WORK REQUEST A:
In the OpenCL excerpt below, what is the kernel programming language based on?
=== EXCERPT ===
See http://www.khronos.org/opencl/

OpenCL Components

  • Consists of:
    • A programming language based on ANSI C for writing kernels
    • Running kernels on devices
    • An API for associated management of device, memory, kernels, and so on.
  • Kernel functions often compiled at runtime
  • Same code will run on many different devices (it is portable)

Work Items and Work Groups

  • In OpenCL, each problem is composed of an array of work items
    • May be one-dimensional, two-dimensional or three-dimensional
  • The domain is sub-divided into work groups
Schemetic diagram of a domain sub-divided into
                work groups, each consisting of work items
  • Here: global dimension $12 \times 8$; local dimension $4 \times 4$

Host kernel



/* Consider this host code, which computes c = a + b
 * for a 1-d vector of floats of length n: */

void add_vectors(float * a, float * b, float * c, int n) {

  int i;

  for (i = 0; i < n; i++) {
    c[i] = a[i] + b[i];
  }
}
    

OpenCL kernel


/* Here is an equivalent OpenCL kernel */

__kernel void add_vectors(__global float * a,
                          __global float * b,
                          __global float * c) {
  int i;

  /* There is no loop: each work item processes a separate
   * array element */ 

  i = get_global_id(0);
  c[i] = a[i] + b[i];
}

/* This OpenCL function determines the global index */
size_t get_global_id(uint dimidx);
    

Work Groups

  • All the work items in the same work group are scheduled on the same processing unit. E.g., on the same SM on an NVIDIA card.
=== RECORDS SUPPLIED ===
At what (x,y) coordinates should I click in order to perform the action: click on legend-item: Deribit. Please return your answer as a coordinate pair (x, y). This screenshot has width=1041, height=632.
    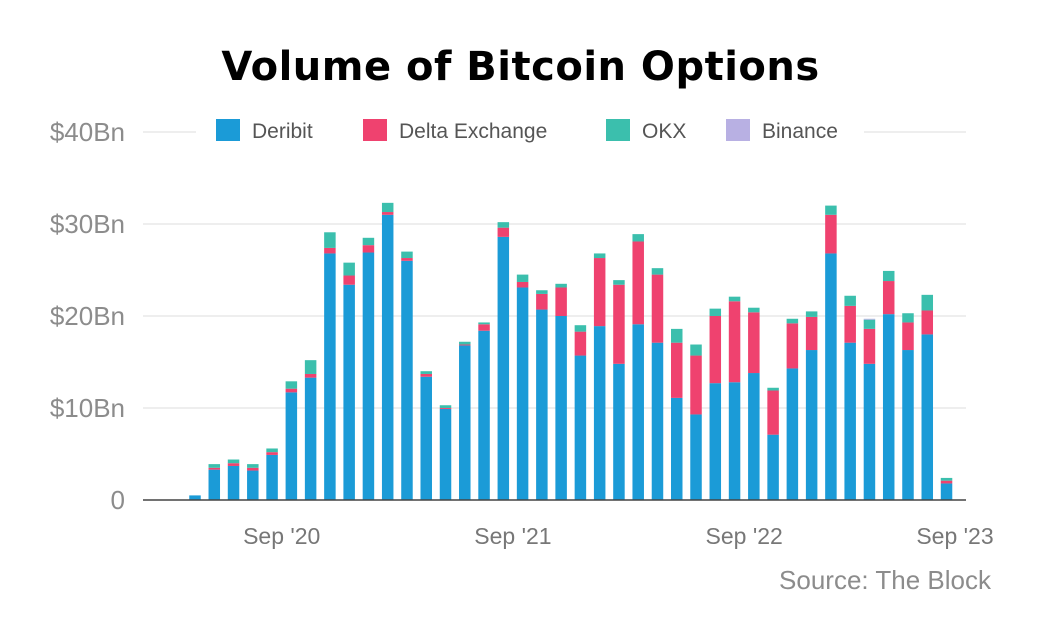
    Looking at the image, I should click on (264, 131).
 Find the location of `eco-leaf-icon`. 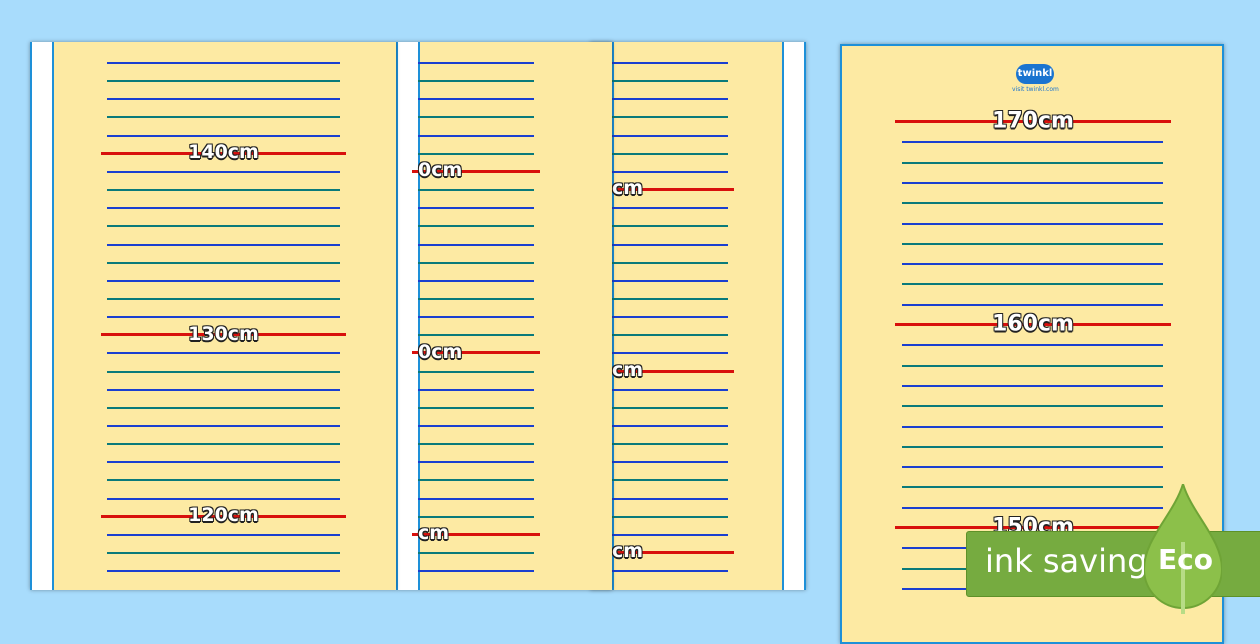

eco-leaf-icon is located at coordinates (1183, 549).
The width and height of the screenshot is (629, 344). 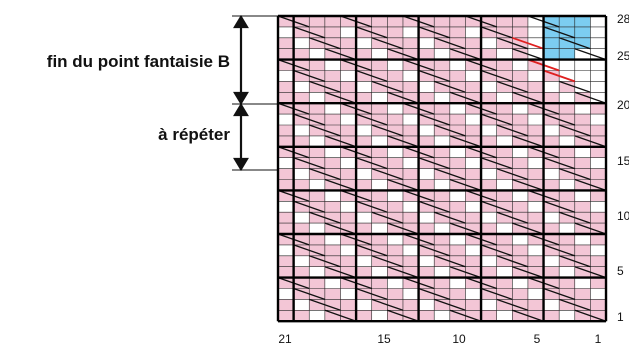 What do you see at coordinates (623, 216) in the screenshot?
I see `row-number: 10` at bounding box center [623, 216].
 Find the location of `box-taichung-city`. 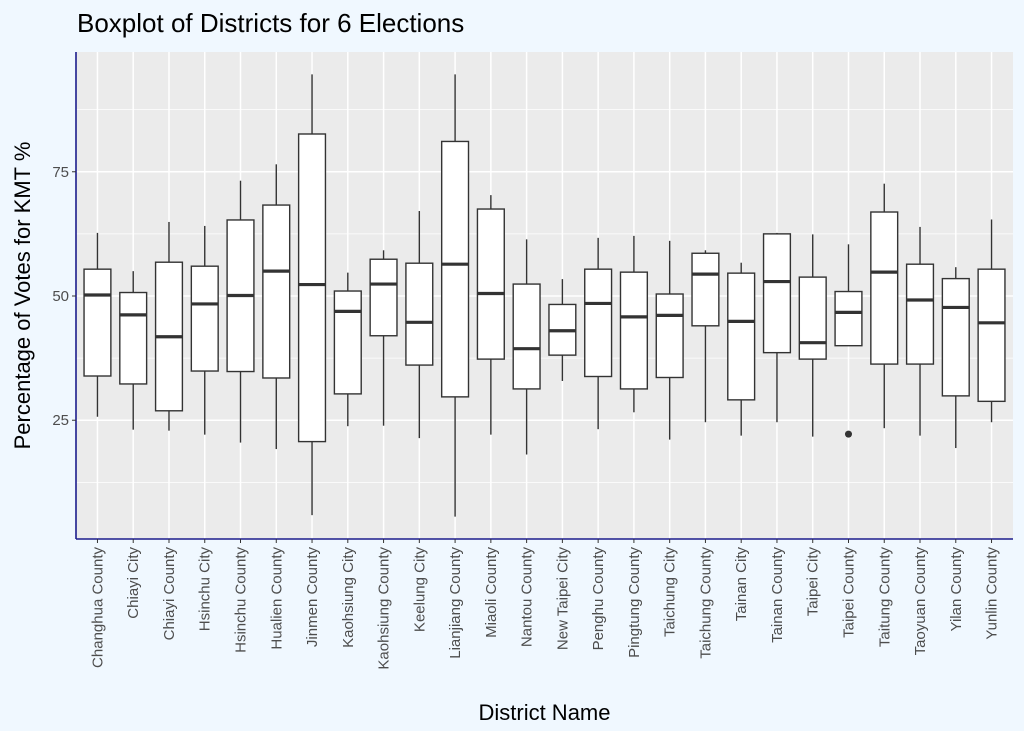

box-taichung-city is located at coordinates (670, 340).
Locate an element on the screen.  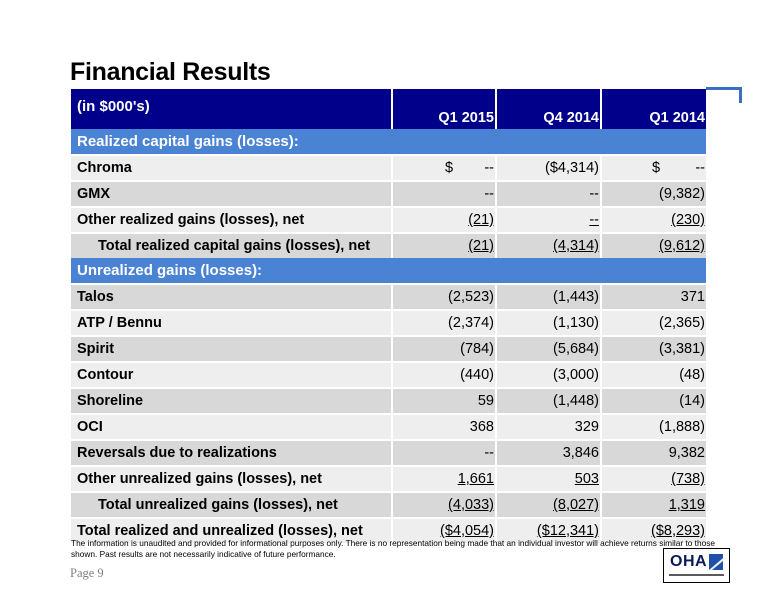
cell-value: ($12,341) is located at coordinates (568, 531).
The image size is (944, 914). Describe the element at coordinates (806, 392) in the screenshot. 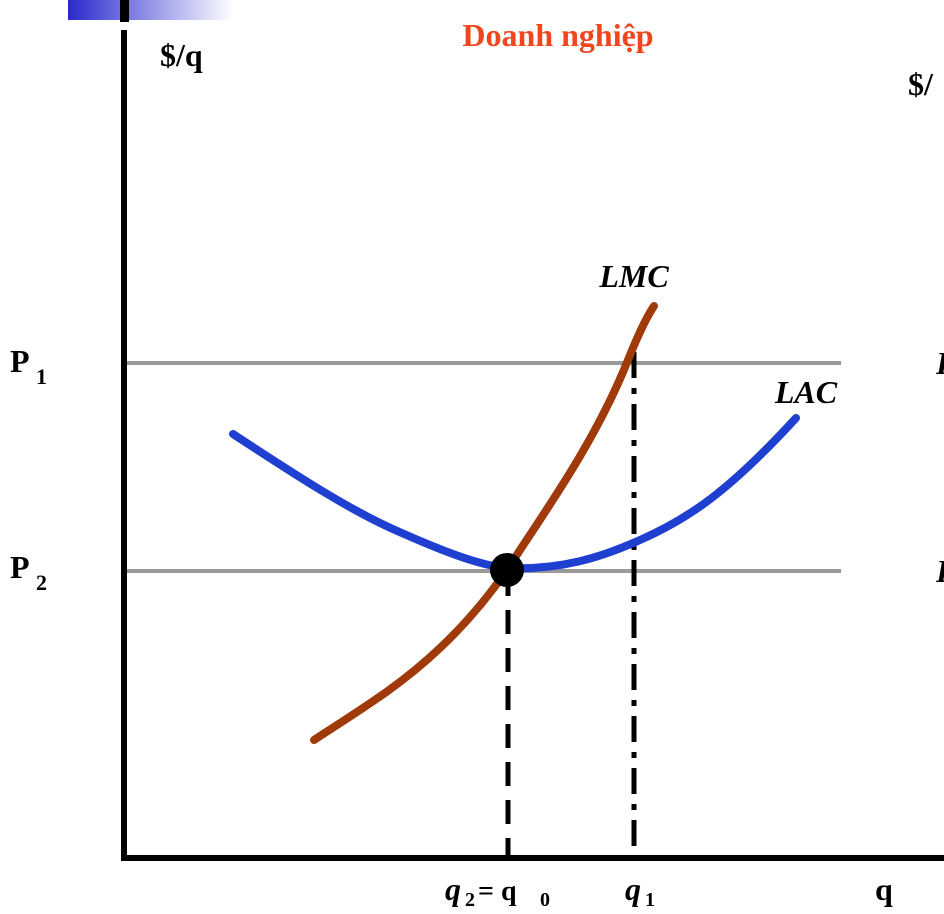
===
WORK REQUEST B:
Pick out every line of the listing above that contains the word "should".

EXERCISE OUTPUT A:
ANSI C

EXERCISE OUTPUT B:
At what (x,y) coordinates should I click in order to perform the action: click on legend-item: Deribit. Please return your answer as a coordinate pair (x, y). This screenshot has width=1041, height=632.
    Looking at the image, I should click on (264, 131).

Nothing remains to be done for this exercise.